China’s Ministry of Commerce rebuked remarks by Dutch Economic Affairs Minister Vincent Karremans defending tough measures against Nexperia, saying Dutch administrative intervention in the company’s internal affairs has provoked a crisis in the global semiconductor supply chain and that the Netherlands must bear full responsibility. The exchange signals elevated diplomatic friction over semiconductor controls and risks escalation that could further disrupt chip supply chains and heighten policy uncertainty for semiconductor firms and related markets.

Analysis

Market structure: Dutch action against Nexperia raises fragmentation risk in the discrete/legacy-logic supply chain and favors large external fabs and equipment makers (Taiwan/Korea fabs, ASML, LRCX) who can pick up displaced volumes. Expect near-term spot tightness in discretes with 5–15% price repricing risk for constrained parts over 1–3 months while larger-node wafer capacity firms gain pricing power. Cross-asset: semiconductor equity vols (SMH) should jump 25–50% short-term, sovereigns (Netherlands/Germany) may see shallow safe-haven flows, USD likely to appreciate vs EUR by 1–3% on risk-off flows.
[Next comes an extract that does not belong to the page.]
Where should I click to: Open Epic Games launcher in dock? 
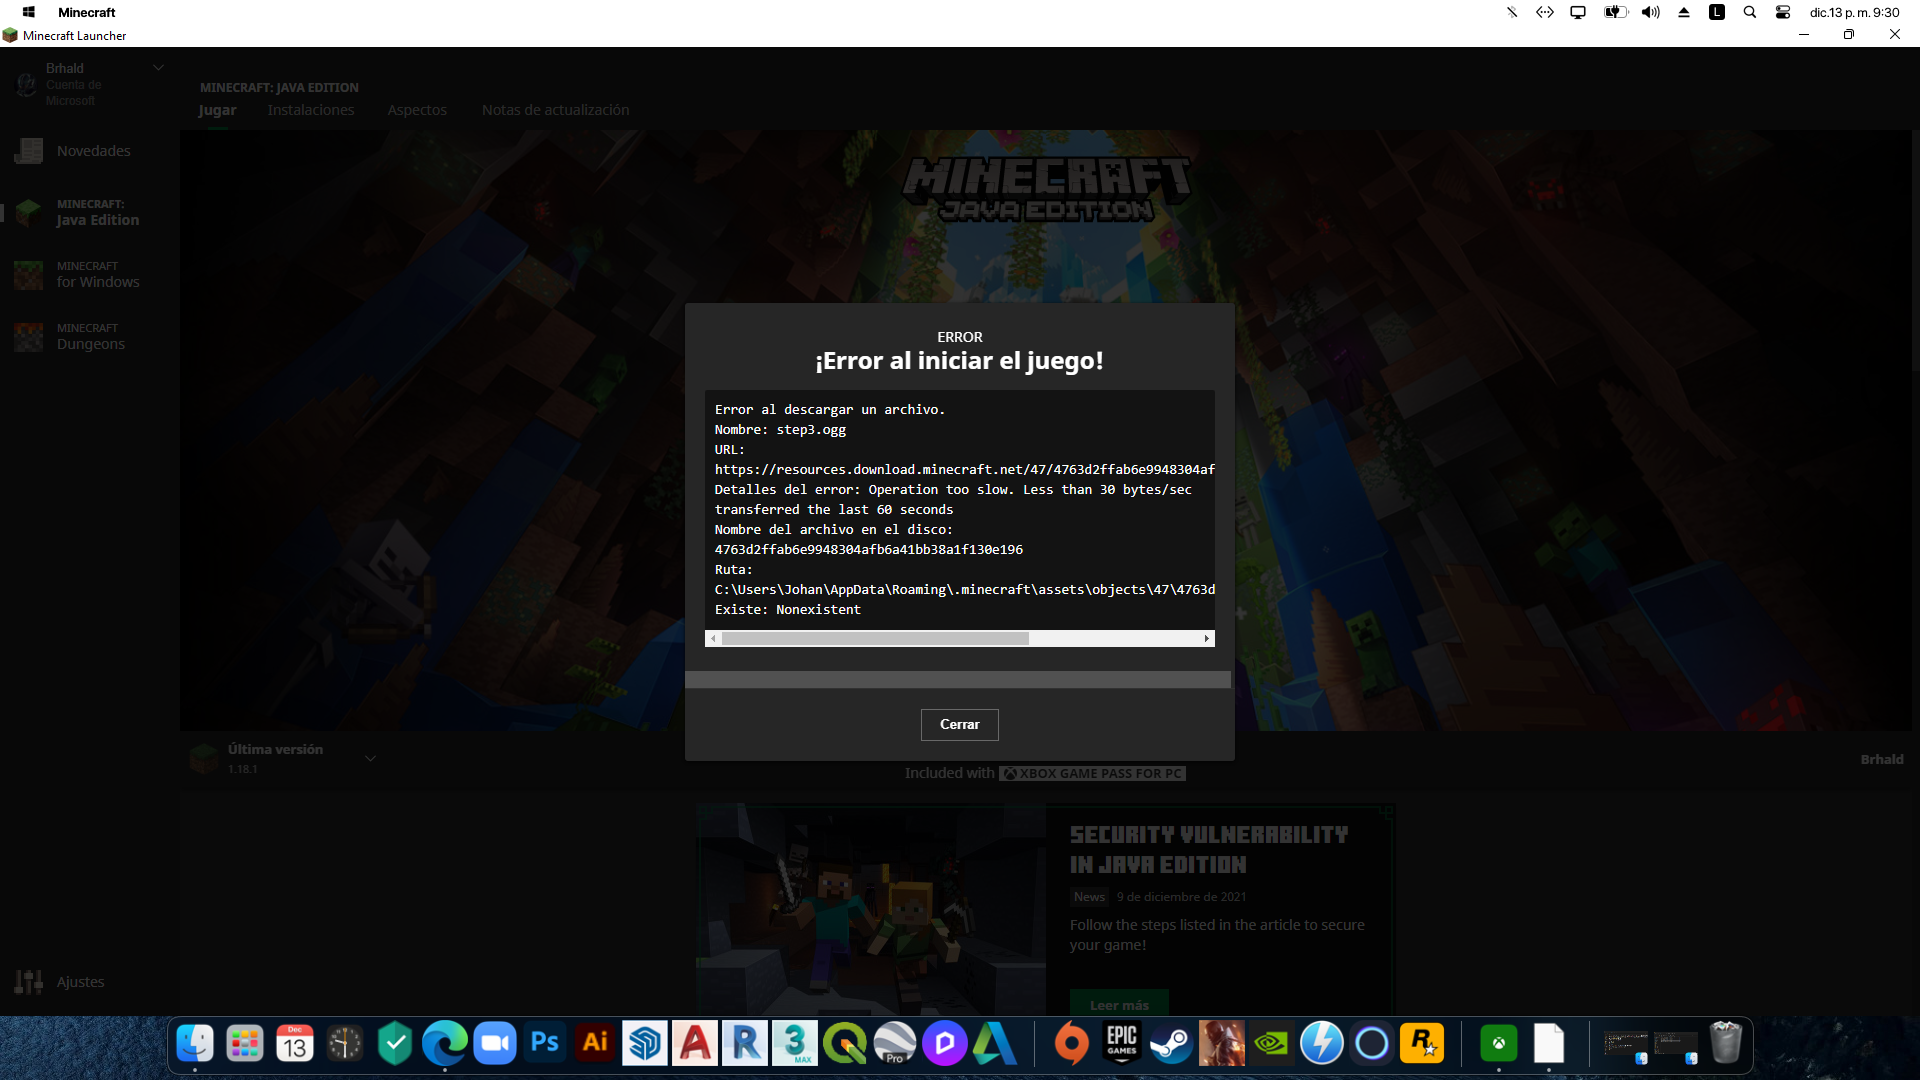pos(1121,1044)
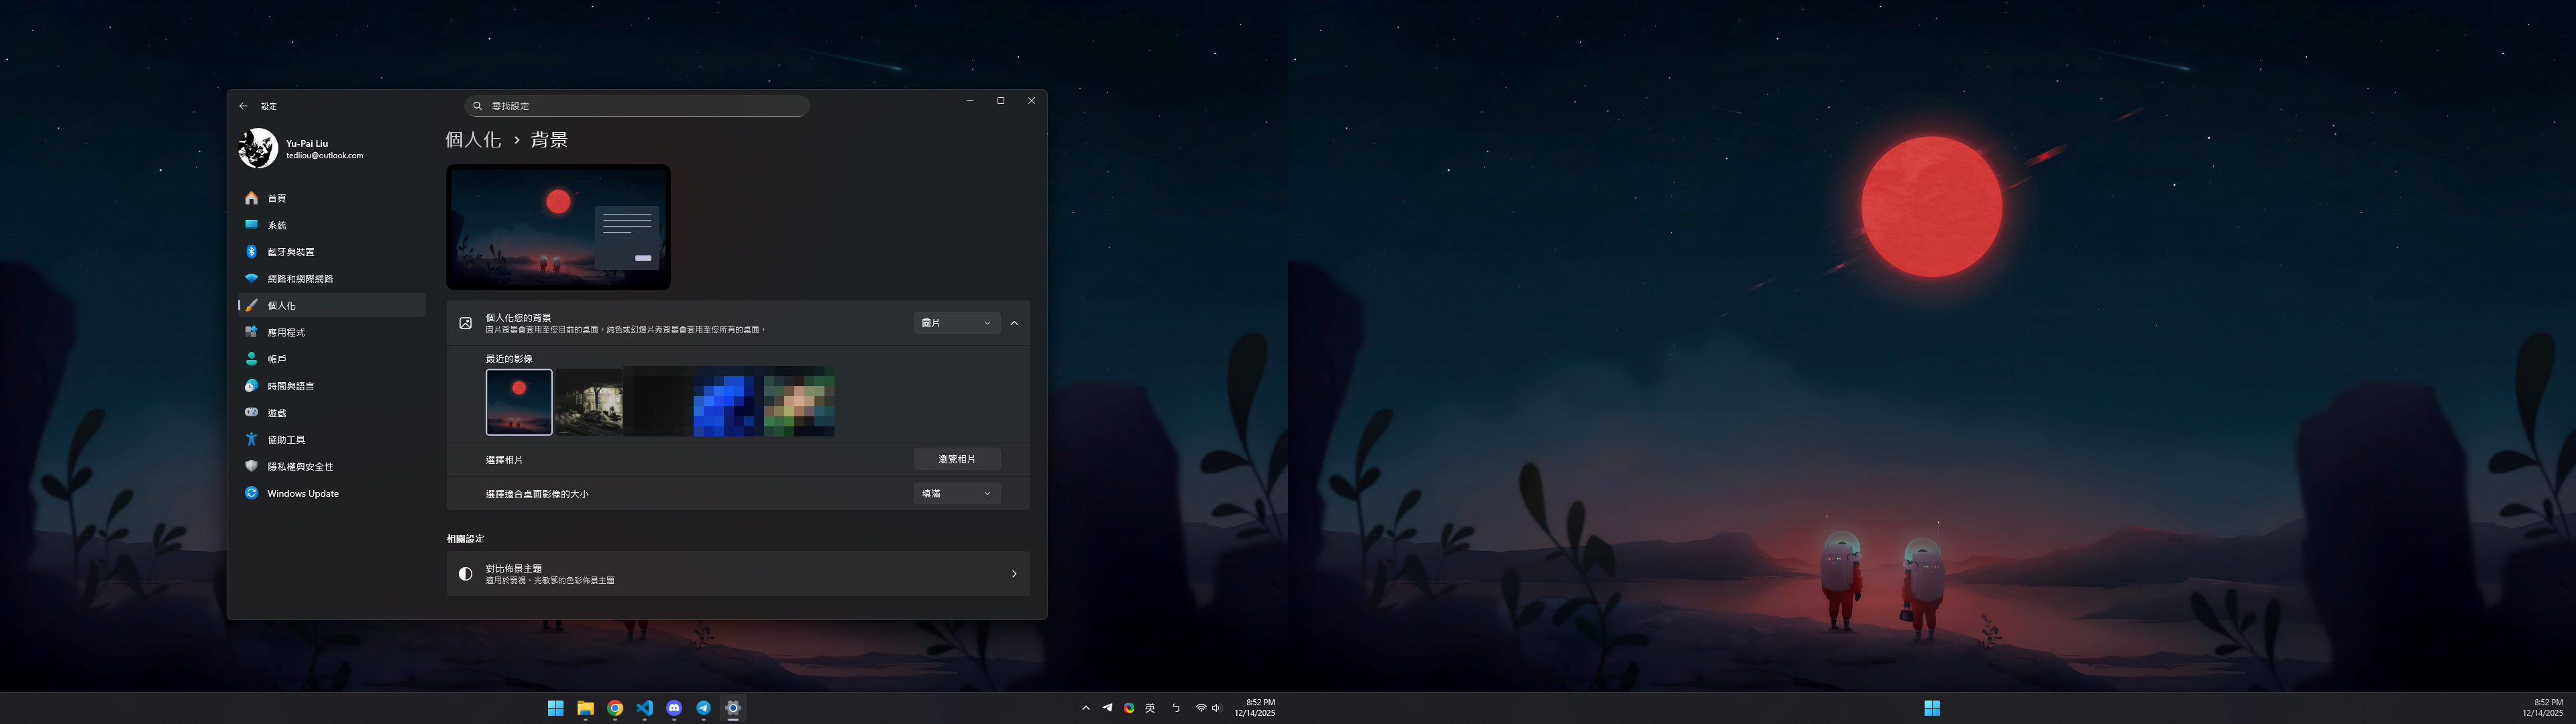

Risk assessment: Tail risks include China countermeasures (tariffs, export bans) or asset seizures that would cause multi-week supply disruptions and move semiconductor spreads wider; probability ~10–15% but systemic impact high. Timeline: immediate (days) — volatility and FX moves; short-term (weeks–months) — order rerouting and spot tightness; long-term (quarters–years) — structural decoupling & capex reallocation. Hidden dependencies: ASML tooling access, NL port logistics, and dual-sourcing lead-times (3–9 months) create second-order production lags. Trade implications: Tactical: overweight large-node fabs and equipment (TSM, ASML, LRCX) for 3–12 months; underweight/hedge EU-focused chip names (STM) and discretes exposed to Nexperia for 1–6 months. Use options to express skewed downside risk: buy 1–3 month puts on SMH sized 0.5–1% portfolio as tail hedge and buy 6–12 month call spreads on ASML/TSM (allocate 1–2%). Also position FX: long USD/short EUR (0.5–1% risk) for 1–3 months. Contrarian angles: Consensus may overstate permanent shortage — inventories and rerouting can blunt impact in 2–4 months; therefore avoid full-priced panic shorts. Longer-term (3–5 years) the biggest winners could be EU equipment makers (ASML) and US installed-base service providers (LRCX, AMAT) as decoupling drives capex — consider buying dips. Unintended consequence: heavy-handed EU intervention could accelerate Chinese domestic capex, increasing competition vs European mid-caps over multi-year horizon.